Kirkconnell’s career in academia began largely by chance. In the fall of 1922, while still in the midst of revising his B.Litt into a book manuscript, Kirkconnell accepted a job as a replacement lecturer in the Department of English at Wesley College (later United College; now the University of Winnipeg). He quickly rose through the ranks to become a full professor by 1930. Three years later, he accepted the offer to chair the Department of Classics, where he remained until 1940. He then accepted an offer to chair the Department of English at McMaster University, a position he held until 1948. From then until his retirement in 1964, he served as the 11th president of Acadia University.
Translator and Poet
Kirkconnell was an ambitious translator of more than 4,000 pages of poetry from scores of different European languages. This lifelong passion was awakened in 1925 following the death of his first wife, Isabel, in childbirth, after which he translated 100 elegies from nearly 40 different languages into English. (He remarried in 1930 to Helen Kitchener. They had three daughters; Kirkconnell had twin boys from his first marriage.)
Subsequent publications included collections of translated Hungarian, Icelandic, Polish and Ukrainian poetry. His efforts also extended to his Milton studies; he published three volumes of translated analogues (models that may have influenced Milton’s own works). Although Kirkconnell also composed upwards of a thousand pages of original poetry, it was not as well received as his works of translation. Professor of translation, Judith Woodsworth, suggests that this is in part due to the “unevenness of quality in his vast body of work” and his insistence at remaining “firmly rooted in nineteenth century traditions.”

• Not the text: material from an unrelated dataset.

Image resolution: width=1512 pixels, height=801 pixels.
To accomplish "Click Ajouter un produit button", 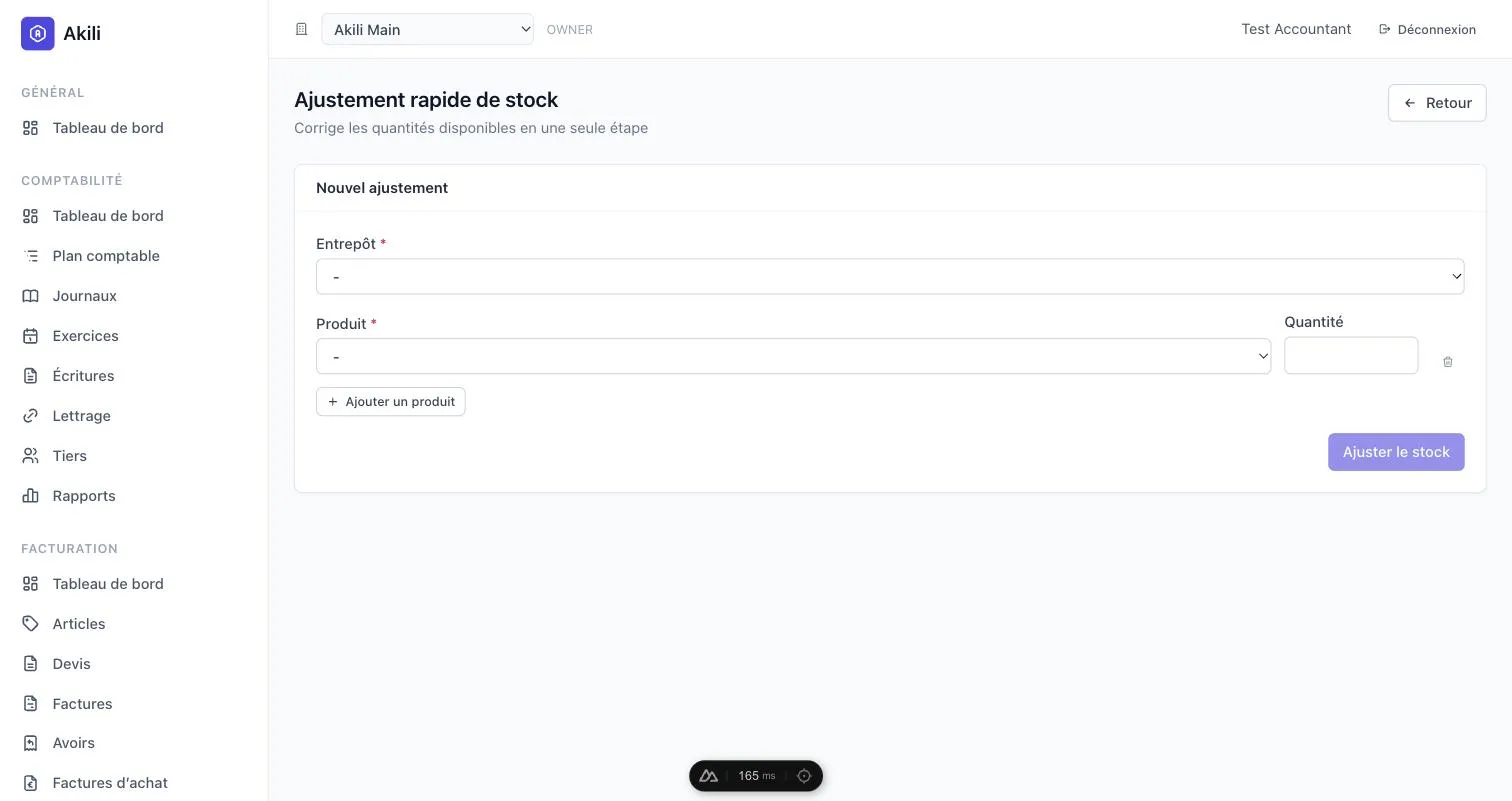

Cultural Pluralism and Racism
While in the midst of his independent study of anthropology and related fields, Kirkconnell became a passionate believer in racial hierarchies and specifically the superiority of “white” to “non-white” peoples. As a young man, he suggested that immigration to Canada be restricted to British or “Anglo-Saxon” people. He also promoted eugenic policies such as the sterilization of those deemed “unfit.” After moving to the more cosmopolitan city of Winnipeg and grieving the loss of his wife, he came to accept the equality of all European peoples. More than this, he went on to become a champion of so-called “New Canadians,” that is, immigrants from continental Europe and their descendants in Canada.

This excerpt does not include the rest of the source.